[WHAT THE EXERCISE ASKS]: The answer must be the full listing, reproduced word for word.

[RECORD EXTRACTS]:
☆ ☆ ☆ ☆ ☆

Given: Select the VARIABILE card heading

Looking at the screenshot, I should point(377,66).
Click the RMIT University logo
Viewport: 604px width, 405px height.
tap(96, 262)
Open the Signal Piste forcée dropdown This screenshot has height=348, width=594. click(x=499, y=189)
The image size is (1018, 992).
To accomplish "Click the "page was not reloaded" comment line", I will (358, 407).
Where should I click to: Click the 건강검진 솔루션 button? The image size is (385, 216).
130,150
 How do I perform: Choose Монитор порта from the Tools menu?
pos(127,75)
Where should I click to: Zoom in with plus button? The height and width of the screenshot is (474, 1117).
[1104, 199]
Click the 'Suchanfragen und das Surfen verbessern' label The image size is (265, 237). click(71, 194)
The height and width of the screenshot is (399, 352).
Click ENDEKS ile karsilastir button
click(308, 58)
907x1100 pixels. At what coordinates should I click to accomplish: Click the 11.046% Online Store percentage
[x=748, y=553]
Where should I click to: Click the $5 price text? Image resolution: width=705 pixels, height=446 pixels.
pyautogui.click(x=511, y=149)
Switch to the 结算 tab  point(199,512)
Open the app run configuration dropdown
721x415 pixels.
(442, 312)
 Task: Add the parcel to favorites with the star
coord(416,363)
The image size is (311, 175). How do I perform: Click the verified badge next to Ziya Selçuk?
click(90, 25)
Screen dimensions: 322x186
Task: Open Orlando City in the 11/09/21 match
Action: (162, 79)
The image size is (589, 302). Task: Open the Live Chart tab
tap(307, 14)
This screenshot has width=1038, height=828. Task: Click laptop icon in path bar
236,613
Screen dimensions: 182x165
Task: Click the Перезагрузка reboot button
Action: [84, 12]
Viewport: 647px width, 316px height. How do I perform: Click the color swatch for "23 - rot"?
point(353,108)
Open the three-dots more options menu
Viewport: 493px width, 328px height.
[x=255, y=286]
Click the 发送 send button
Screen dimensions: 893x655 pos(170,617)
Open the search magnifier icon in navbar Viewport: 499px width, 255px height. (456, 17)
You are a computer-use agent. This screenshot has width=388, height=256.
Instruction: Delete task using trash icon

☆ ☆ ☆ ☆ ☆

[OUTPUT FOR THIS EXERCISE]:
Given: Select the VARIABILE card heading

Looking at the screenshot, I should point(377,66).
Click the RMIT University logo
Viewport: 604px width, 405px height.
tap(96, 262)
Open the Signal Piste forcée dropdown This screenshot has height=348, width=594. click(x=499, y=189)
The image size is (1018, 992).
To accomplish "Click the "page was not reloaded" comment line", I will (358, 407).
Where should I click to: Click the 건강검진 솔루션 button? The image size is (385, 216).
130,150
 How do I perform: Choose Монитор порта from the Tools menu?
pos(127,75)
Where should I click to: Zoom in with plus button? The height and width of the screenshot is (474, 1117).
[1104, 199]
Click the 'Suchanfragen und das Surfen verbessern' label The image size is (265, 237). click(71, 194)
The height and width of the screenshot is (399, 352).
Click ENDEKS ile karsilastir button
click(308, 58)
907x1100 pixels. At what coordinates should I click to accomplish: Click the 11.046% Online Store percentage
[x=748, y=553]
Where should I click to: Click the $5 price text? Image resolution: width=705 pixels, height=446 pixels.
pyautogui.click(x=511, y=149)
Switch to the 结算 tab  point(199,512)
Open the app run configuration dropdown
721x415 pixels.
(442, 312)
 Task: Add the parcel to favorites with the star
coord(416,363)
The image size is (311, 175). How do I perform: Click the verified badge next to Ziya Selçuk?
click(90, 25)
Screen dimensions: 322x186
Task: Open Orlando City in the 11/09/21 match
Action: (162, 79)
The image size is (589, 302). Task: Open the Live Chart tab
tap(307, 14)
This screenshot has width=1038, height=828. Task: Click laptop icon in path bar
236,613
Screen dimensions: 182x165
Task: Click the Перезагрузка reboot button
Action: [84, 12]
Viewport: 647px width, 316px height. How do I perform: Click the color swatch for "23 - rot"?
point(353,108)
Open the three-dots more options menu
Viewport: 493px width, 328px height.
[x=255, y=286]
Click the 发送 send button
Screen dimensions: 893x655 pos(170,617)
Open the search magnifier icon in navbar Viewport: 499px width, 255px height. (456, 17)
You are a computer-use agent. This screenshot has width=388, height=256.
Instruction: Delete task using trash icon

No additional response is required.